Abstract
The influence of Precambrian basement structures on subsequent deformation is of considerable relevance to studies of continental evolution. COCORP deep seismic-reflection profiles were recently recorded in southeastern Wyoming, where several major, but temporally separated, tectonic elements of the western United States are superimposed. Of these, a fundamental boundary between Archean and Proterozoic basements and the eastern front of Laramide deformation were the principal targets of the reflection survey. The former may represent an ancient Proterozoic plate boundary; the latter is a prominent physiographic feature that signifies crustal deformation far within the North American craton, more than 1,500 km from the nearest coeval plate margin.

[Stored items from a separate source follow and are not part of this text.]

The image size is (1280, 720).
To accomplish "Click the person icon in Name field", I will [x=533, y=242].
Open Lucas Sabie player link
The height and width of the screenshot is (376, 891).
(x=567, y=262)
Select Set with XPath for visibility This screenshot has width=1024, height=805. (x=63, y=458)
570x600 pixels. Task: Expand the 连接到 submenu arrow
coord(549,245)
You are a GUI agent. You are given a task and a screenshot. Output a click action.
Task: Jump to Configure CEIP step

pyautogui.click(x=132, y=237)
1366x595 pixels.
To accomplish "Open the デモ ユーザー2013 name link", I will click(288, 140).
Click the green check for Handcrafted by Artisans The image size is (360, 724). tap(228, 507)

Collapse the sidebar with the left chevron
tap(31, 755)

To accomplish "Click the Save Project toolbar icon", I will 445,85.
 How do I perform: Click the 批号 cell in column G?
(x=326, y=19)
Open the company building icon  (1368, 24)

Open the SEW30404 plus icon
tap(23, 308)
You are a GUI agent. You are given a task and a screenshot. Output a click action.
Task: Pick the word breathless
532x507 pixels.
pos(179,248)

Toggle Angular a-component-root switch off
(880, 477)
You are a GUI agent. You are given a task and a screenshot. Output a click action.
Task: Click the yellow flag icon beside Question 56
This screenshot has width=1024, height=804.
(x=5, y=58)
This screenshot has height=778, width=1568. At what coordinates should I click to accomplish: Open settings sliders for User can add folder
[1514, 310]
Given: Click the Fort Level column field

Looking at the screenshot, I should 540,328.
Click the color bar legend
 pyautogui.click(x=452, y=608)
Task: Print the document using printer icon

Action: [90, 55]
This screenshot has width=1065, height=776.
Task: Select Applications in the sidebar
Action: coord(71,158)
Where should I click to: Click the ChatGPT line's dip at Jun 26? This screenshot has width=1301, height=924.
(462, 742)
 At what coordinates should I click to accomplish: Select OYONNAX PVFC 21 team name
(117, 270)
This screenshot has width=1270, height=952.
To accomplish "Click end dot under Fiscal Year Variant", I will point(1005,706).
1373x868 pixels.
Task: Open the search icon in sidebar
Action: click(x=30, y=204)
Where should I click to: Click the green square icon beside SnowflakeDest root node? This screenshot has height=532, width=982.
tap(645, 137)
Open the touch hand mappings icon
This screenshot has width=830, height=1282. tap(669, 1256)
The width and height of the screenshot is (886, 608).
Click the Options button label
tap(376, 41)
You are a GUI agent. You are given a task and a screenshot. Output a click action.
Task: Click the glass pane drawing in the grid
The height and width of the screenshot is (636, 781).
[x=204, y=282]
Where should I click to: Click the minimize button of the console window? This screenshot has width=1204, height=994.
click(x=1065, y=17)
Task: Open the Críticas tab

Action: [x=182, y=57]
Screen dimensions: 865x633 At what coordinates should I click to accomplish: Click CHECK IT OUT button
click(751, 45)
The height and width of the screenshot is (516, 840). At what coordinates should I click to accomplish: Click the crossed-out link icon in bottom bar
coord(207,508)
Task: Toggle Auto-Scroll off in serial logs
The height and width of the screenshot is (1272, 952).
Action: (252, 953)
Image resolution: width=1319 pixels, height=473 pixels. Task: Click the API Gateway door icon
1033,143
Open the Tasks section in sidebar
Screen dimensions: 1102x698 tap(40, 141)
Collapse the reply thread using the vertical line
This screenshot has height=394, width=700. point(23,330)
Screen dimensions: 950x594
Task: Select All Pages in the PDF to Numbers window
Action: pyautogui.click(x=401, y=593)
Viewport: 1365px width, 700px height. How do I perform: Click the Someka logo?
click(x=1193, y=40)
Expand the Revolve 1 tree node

The major crustal feature controlling a lateral, north-south variation in Laramide tectonic style appears to be the Archean-Proterozoic crustal boundary, known in the nearby Medicine. Bow Mountains as the Mullen Creek-Nash Fork shear zone. COCORP data in the Laramie Mountains and the Laramie Basin suggest that this shear zone dips ∼ 55° to the southeast. Northwest of the shear zone, the seismic basement is also characterized by southeast-dipping events, suggesting that the early Proterozoic tectonics that produced the shear zone were distributed over a wide region. Complex reflections down to 15-km depth or more under the Laramie Basin may correspond to structures or erosional truncations in metasediments overlying the Archean basement complex. Deep crustal events (between 35 and 40 km) north of the shear zone are short and discontinuous, in contrast with flat, laterally continuous reflections south of the shear zone at about 48-km depth which are interpreted as the crust-mantle transition. Thus, COCORP data and published results of regional refraction and gravity surveys suggest that the crust is significantly thinner in the Archean basement terrane northwest of the shear zone than it is in the Proterozoic province to the southeast. Differences in crustal thickness may be partly responsible for the difference between Laramide structures in Wyoming and Colorado, and a thin crust may also have facilitated Laramide deformation farther east in the Black Hills, located north of the shear zone.